IA data processing and p-hacking
Saturday 1 May 2021
I have recently learned about the term p-hacking, the iIncorrect use of significance testing, and it leads to studies making striking claims which go against generally accepted ideas. We have all read headlines about how if we just eat a special type of food regularly it will have a miraculous effect on our health. Are these claims the results of p-hacking?
Scientists are accused of lowering scientific standards by p-hacking. Cherry picking, excluding sets of inconclusive data and only reporting those data sets showing significance, can make a partly inconclusive study look innovative and groundbreaking. Searching for correlations in the data can be another form of p-hacking. If the hypothesis is written first and the data tested afterwards the statistics for testing significance and rejecting the null hypothesis are reliable. Reversing this method by looking for a correlation before writing the hypothesis can lead to incorrect conclusions.
There is positive feedback too. The more surprising the findings of a study, the more attention the research gets in the media. News headlines attract clicks and views which is good for publishers. Researchers desire conclusive results after years of arduous data collection, it helps secure the next round of funding and the stakes are high.
DP Biology students sometimes inadvertently indulge in p-hacking. Desperate to find something significant in an IA study they might delete anomalous data, collect extra data to lower their p-value, or even test a completely new hypothesis if it looks to be more significant. We should be able to teach DP Biology students how to recognise p-hacking. It is an important skill in critical thinking. More importantly there are no marks for statistical significance in the IA, only for correct data processing and methodology. A conclusion correctly stating that the data are inconclusive scores more highly than one which has errors in the statistics.

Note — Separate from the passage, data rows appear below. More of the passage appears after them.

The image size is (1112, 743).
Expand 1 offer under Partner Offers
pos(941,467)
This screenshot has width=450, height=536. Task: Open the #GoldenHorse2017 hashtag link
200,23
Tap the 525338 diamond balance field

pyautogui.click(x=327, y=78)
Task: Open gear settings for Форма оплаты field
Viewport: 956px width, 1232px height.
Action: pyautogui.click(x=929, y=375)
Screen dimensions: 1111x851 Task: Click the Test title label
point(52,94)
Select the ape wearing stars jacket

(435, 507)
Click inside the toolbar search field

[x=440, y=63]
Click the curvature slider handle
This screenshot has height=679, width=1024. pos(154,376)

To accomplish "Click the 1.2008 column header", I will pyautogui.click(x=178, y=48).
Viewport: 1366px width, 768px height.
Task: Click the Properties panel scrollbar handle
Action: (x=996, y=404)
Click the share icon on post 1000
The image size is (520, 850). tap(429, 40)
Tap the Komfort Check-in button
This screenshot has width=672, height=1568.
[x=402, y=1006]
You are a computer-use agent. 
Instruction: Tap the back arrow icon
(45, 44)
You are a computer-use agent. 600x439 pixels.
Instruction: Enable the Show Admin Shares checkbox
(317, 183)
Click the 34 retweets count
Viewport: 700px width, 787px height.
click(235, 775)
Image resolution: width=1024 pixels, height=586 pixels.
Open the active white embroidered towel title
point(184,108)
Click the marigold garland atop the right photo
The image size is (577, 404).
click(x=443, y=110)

In the last five minutes of this short video, Zedstatistics explains why p-hacking is a problem in scientific research. It's problematic in IA investigations too, especially those which take data from a database.
Imagine an IB Diploma student who chooses to study the effect of light intensity on the morphology of oak leaves in their IA. Do oak leaves have a different shape in brighter light?
The student is hard working and measures many different leaf characteristics in the hope of finding the one which is most affected by the light. These dependent variables include; mass, length, width, surface area, leaf thickness, colour of leaves, etc. In the data processing a statistical test is carried out separately on each variable to see if the null hypothesis should be rejected, (H0: light intensity has no effect on this feature). The student finds that leaf thickness correlates with light intensity, then writes the research question, "What is the effect of light intensity of the thickness of Q.robur leaves?" and only includes the data for leaf thickness in the report. This is a classic case of p-hacking. Why is it wrong?
Using a standard test of significance, if p<0.05 we reject the null hypothesis. It is reasonable to say that it is unlikely that the null hypothesis is true if we collect results which are this different from those we would expect if the null hypothesis is valid. At the same time we should understand that in one out of twenty tests there could be a value of p<0.05 even though the light intensity has no effect on the feature. This is by definition the probability level we are using as a test. When p=0.05 the probability of getting these results when there is no significant difference is five percent. So if you test twenty different features of leaves it is more than likely that one will show a significant difference even when none of them are actually affected by light intensity. This is p-hacking.
To avoid p-hacking
- Write the hypothesis before analysing the data.
- Avoid doing multiple tests of significance in a study. e.g. repeated t-tests.
- Include all the results in the study, don't be tempted to exclude results which look wrong.
There is a simple correction, the Bonferroni correction, which avoids p-hacking if there is no alternative to multiple t-tests. Count how many t-tests are done in the analysis and divide the 'alpha', the p<0.05 significance level, by the number of t-tests. If there are ten tests, then the p-value to show a significant difference between the observed data and the null hypothesis would be p < (0.05/10), i.e. P<0.005.
If you want to know more I recommend this article by Geoff Cumming in The Conversation, "Why so many science studies are wrong." If you prefer something more mathematical read this clear explanation of significance testing and how to avoid The Familywise Error, from Charles Zaiontz. It includes the Bonferroni correction to a p-value that can avoid p-hacking (the familywise error). Zaiontz also mentions the specialised statistics to use in place of doing multiple t-tests. ANOVA or Mann-Whitney and Wilcoxon tests are better suited to this type of data.